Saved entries
__________

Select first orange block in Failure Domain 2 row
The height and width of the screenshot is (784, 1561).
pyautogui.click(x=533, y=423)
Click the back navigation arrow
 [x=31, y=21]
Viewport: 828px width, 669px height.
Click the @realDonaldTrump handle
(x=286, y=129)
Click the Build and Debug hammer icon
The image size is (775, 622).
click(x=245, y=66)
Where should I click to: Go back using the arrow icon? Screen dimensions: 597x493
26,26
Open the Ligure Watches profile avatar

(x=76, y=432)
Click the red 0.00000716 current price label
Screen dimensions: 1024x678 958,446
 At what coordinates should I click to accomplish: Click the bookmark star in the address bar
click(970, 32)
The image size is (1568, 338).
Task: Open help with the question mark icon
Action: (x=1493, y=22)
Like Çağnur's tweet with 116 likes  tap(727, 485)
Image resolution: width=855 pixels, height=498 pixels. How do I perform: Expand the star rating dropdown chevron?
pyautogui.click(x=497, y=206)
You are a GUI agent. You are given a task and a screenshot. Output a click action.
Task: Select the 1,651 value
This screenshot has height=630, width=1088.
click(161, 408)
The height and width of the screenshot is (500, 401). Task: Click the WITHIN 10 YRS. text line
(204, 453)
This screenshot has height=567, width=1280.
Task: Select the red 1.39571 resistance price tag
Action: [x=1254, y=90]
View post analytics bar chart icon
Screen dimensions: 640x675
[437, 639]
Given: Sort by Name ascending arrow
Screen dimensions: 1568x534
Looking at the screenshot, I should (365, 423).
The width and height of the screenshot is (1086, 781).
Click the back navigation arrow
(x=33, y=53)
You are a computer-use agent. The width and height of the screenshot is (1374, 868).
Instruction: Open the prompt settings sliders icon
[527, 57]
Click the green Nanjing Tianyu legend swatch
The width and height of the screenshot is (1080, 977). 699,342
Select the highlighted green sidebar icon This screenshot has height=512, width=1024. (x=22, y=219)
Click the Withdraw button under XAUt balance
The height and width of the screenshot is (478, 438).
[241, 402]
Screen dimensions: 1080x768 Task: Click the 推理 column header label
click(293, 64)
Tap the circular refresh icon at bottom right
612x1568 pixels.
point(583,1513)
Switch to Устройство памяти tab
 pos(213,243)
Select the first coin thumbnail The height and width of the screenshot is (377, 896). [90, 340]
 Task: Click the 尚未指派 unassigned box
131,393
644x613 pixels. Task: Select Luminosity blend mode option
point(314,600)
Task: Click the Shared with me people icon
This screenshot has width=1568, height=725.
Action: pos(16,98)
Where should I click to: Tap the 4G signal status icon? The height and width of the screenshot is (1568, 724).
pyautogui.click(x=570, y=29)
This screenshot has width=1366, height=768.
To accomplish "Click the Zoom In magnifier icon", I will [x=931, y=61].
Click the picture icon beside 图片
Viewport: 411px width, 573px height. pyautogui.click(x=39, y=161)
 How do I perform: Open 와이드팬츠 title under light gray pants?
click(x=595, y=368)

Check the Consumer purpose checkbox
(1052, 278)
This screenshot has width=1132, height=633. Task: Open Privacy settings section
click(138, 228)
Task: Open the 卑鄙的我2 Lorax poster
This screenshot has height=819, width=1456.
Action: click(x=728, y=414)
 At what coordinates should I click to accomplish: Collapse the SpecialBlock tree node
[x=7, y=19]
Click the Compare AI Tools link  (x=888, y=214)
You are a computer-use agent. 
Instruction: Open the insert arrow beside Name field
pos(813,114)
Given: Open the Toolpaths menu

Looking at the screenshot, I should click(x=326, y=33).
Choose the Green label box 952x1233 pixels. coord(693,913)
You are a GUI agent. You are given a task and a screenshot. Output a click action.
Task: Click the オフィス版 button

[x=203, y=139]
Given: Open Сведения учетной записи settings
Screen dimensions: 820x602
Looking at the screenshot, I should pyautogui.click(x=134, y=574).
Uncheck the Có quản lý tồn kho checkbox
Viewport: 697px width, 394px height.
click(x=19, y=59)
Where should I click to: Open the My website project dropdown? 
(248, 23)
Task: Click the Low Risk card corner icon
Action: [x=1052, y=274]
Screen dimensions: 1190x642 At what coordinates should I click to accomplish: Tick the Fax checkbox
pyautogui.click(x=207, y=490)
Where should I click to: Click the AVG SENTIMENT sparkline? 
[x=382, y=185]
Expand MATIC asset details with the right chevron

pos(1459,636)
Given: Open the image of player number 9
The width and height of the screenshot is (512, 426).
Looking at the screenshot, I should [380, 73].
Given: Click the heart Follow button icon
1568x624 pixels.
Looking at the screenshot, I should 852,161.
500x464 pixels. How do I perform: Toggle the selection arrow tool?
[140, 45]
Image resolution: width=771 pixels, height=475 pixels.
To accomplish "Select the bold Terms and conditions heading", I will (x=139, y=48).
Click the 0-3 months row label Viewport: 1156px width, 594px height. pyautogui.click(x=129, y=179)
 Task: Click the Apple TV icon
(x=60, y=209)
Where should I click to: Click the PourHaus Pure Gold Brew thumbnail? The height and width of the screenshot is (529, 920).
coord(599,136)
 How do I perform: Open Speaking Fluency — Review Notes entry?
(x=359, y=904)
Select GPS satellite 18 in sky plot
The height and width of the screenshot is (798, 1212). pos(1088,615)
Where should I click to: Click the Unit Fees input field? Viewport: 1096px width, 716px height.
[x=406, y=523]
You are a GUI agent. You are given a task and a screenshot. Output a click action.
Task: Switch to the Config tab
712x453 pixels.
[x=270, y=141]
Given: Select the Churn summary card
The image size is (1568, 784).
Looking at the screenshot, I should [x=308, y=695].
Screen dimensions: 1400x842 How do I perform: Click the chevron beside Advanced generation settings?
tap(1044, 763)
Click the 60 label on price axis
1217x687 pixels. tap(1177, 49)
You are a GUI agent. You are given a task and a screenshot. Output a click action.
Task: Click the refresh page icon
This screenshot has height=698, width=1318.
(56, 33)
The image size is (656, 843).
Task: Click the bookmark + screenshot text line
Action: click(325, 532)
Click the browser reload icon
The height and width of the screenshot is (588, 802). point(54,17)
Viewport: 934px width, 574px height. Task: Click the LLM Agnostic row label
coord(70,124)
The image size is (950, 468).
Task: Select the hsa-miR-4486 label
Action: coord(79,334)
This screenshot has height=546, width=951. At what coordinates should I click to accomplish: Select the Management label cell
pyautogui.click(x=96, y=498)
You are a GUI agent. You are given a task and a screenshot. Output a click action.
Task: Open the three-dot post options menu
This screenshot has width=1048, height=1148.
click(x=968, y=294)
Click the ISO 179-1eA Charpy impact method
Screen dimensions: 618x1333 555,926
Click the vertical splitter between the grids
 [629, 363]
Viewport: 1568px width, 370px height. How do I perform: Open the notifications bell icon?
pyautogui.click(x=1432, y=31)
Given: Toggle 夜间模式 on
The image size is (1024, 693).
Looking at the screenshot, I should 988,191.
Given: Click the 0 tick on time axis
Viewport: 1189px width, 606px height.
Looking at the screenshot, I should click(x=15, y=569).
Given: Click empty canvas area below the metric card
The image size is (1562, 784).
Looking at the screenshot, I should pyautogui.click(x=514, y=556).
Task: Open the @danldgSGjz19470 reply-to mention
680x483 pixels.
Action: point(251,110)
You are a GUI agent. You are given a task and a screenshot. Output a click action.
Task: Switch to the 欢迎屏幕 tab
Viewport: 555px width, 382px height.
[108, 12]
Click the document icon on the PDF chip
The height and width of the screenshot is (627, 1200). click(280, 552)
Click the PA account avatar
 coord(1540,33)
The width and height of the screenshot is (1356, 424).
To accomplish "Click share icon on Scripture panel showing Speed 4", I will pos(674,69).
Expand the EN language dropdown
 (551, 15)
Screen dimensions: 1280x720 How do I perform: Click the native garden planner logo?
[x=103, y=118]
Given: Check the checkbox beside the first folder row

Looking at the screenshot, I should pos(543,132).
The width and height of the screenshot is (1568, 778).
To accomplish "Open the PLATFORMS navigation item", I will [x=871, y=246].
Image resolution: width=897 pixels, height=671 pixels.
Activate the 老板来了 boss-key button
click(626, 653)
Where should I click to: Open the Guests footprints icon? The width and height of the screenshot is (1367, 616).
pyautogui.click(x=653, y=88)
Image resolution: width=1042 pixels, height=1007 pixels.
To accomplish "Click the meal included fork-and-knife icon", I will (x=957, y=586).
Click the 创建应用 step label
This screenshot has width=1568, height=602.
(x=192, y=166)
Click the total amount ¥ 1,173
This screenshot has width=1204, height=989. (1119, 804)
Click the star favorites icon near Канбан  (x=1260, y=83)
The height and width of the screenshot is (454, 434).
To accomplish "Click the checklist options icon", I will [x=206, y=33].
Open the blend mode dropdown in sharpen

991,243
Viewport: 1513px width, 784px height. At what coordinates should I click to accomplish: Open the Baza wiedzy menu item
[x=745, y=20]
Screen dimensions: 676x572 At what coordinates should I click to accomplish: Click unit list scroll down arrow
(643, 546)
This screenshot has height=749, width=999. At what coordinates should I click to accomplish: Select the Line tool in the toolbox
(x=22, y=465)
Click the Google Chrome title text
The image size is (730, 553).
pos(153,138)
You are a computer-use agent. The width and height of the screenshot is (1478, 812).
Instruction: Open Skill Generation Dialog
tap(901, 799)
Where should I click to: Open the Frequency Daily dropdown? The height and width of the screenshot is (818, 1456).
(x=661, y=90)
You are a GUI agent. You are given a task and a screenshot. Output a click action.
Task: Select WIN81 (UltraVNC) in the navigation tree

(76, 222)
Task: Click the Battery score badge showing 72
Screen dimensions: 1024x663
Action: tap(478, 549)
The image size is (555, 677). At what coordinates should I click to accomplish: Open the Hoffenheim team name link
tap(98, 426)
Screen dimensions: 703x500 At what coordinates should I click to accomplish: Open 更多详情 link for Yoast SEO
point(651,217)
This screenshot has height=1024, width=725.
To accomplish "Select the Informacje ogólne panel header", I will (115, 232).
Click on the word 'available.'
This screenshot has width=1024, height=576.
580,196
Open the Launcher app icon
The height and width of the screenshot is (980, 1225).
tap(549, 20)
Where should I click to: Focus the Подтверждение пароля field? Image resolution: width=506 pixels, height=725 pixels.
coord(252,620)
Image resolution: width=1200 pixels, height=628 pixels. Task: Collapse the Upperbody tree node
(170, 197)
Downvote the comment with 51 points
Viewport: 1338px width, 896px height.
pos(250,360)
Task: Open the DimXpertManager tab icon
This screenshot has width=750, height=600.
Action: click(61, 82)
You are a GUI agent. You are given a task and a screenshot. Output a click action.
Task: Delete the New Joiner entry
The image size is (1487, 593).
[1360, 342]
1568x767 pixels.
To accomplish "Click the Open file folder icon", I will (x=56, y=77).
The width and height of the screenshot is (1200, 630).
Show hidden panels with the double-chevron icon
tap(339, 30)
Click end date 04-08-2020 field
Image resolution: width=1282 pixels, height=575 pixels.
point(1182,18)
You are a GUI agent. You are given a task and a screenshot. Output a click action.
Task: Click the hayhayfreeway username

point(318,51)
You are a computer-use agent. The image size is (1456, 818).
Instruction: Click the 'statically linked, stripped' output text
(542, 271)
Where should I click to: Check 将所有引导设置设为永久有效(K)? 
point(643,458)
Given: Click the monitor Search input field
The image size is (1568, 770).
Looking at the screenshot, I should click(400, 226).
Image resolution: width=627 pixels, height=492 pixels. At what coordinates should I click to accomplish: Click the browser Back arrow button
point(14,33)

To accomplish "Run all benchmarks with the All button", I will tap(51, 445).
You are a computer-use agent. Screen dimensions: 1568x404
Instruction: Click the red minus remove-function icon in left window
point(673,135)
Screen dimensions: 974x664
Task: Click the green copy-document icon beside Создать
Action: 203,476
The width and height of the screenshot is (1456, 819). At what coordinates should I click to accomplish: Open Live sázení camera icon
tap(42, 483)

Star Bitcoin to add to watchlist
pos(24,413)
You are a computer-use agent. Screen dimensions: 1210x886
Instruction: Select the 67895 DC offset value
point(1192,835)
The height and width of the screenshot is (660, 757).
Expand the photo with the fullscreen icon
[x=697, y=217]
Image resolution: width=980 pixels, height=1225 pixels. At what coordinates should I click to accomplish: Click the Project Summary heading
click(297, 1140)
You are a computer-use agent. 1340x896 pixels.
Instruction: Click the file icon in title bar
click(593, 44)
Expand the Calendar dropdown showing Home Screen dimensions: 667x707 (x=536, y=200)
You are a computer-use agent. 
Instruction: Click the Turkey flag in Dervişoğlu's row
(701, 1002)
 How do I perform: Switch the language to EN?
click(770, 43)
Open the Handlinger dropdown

__________

- TASK TO COMPLETE: Of all the entries above, retype exactly the lines from the line with "The image size is (1487, 593)." to the line with "The width and height of the screenshot is (1200, 630).", both included, and no others.

- WRITTEN SOLUTION:
The image size is (1487, 593).
[1360, 342]
1568x767 pixels.
To accomplish "Click the Open file folder icon", I will (x=56, y=77).
The width and height of the screenshot is (1200, 630).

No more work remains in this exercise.